You should see some of the U10′s or U12′s or U14′s etc playing schools football each weekend. And it only benefits the oddball manager who is thrilled that his star can score multiple hat tricks against kids 5 years younger. We have been living with this for years now.
Would you trust these guys around your daughter, niece, sister, mother, grand-mother, aunt ?
Any libtard that wishes to accuse me of being a racist is welcome to do so.
In Greece, a Syrian 15-year-old boy called Firas is being held in juvenile detention. He was sent on his own by his parents, who are in Turkey, because they didn’t have enough for the whole family to be smuggled in. Because hes’ not Turkish, the Turkish government won’t let him re-enter Turkey. Two activists – an American woman and her husband, who is a Syrian refugee – are hoping to become his legal guardians so that he will be released.

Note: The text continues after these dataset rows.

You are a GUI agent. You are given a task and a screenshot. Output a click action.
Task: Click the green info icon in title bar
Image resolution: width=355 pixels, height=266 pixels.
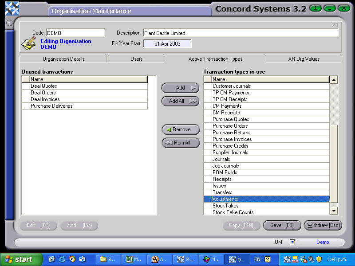[x=315, y=8]
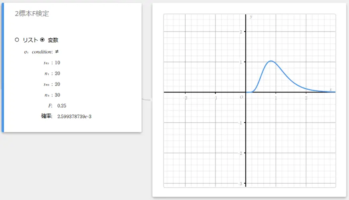Edit the n₂ value showing 30
Screen dimensions: 349x200
pos(57,95)
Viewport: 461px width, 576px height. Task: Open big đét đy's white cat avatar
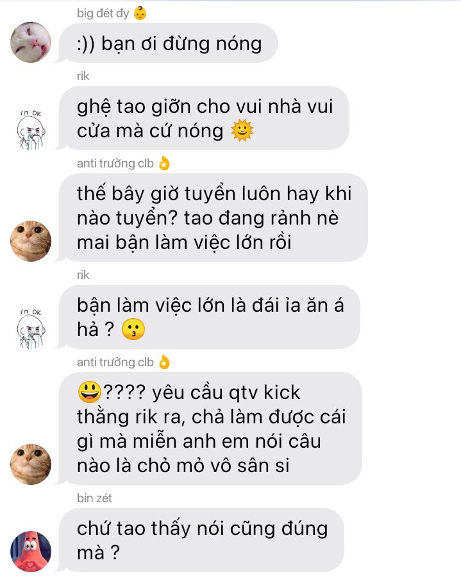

Many Middle-Eastern and Central Asian, e.g. Afghan, parents who originate from areas of conflict are irresponsible – they send the children on their own with people-smugglers. Therefore, it is Firas’s parents’ fault that he is apart from them. Parents who actually love their children would never do that to them.
If as claimed two thirds of the ‘children’ who claim asylum in the UK are in fact adults, then that raises obvious questions as to whether the same happens in this country. We should perform these tests here too
@Rosa Parks: No it’s something more like two thirds of those whose age is tested. The dental tests are not all that reliable anyway and Irish dentists, like the Swedes too, will probably baulk at doing it. France does bone tests I believe – another reason not to apply for asylum in France of course. There is no real getting around the fact that it’s just crazy to allow people to enter your country when you have no idea who they are.

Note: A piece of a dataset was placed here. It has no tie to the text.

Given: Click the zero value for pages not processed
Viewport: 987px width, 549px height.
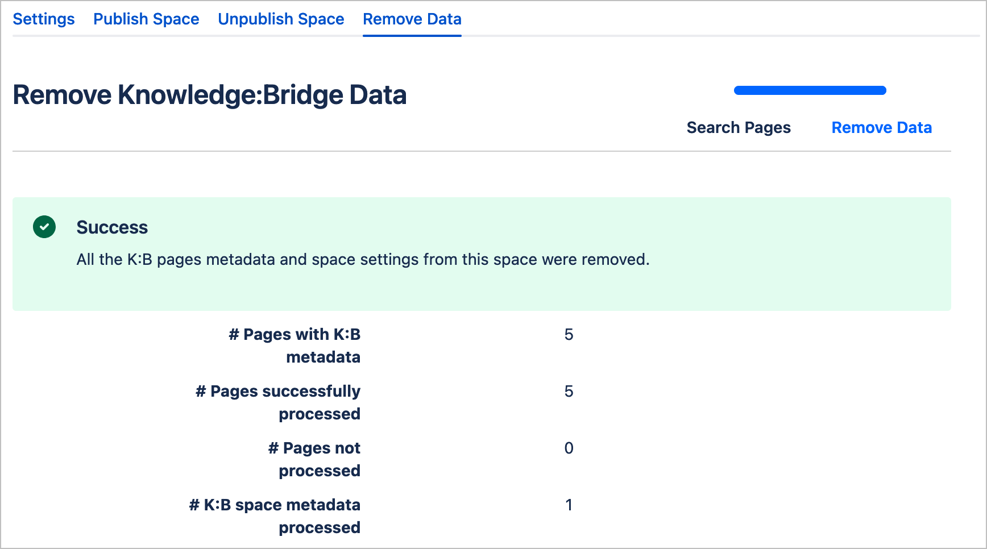Looking at the screenshot, I should tap(569, 448).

@Liviu Flore: It does happen, of course. But it’s not really about this group and a few photos. There are huge incentives for migrants to claim to be underage throughout Europe – because we quite rightly treat children travelling alone differently to adults. Including in the criminal justice system and when it comes to deportation.
And the phenomenon of migrants lying about their age is very well documented. It”s what many sensible youngish looking people would do if you were in their shoes weighing up the costs and incentives before you. The only debate in France, Sweden etc is about what to do about it. Spoiler alert: they have no idea.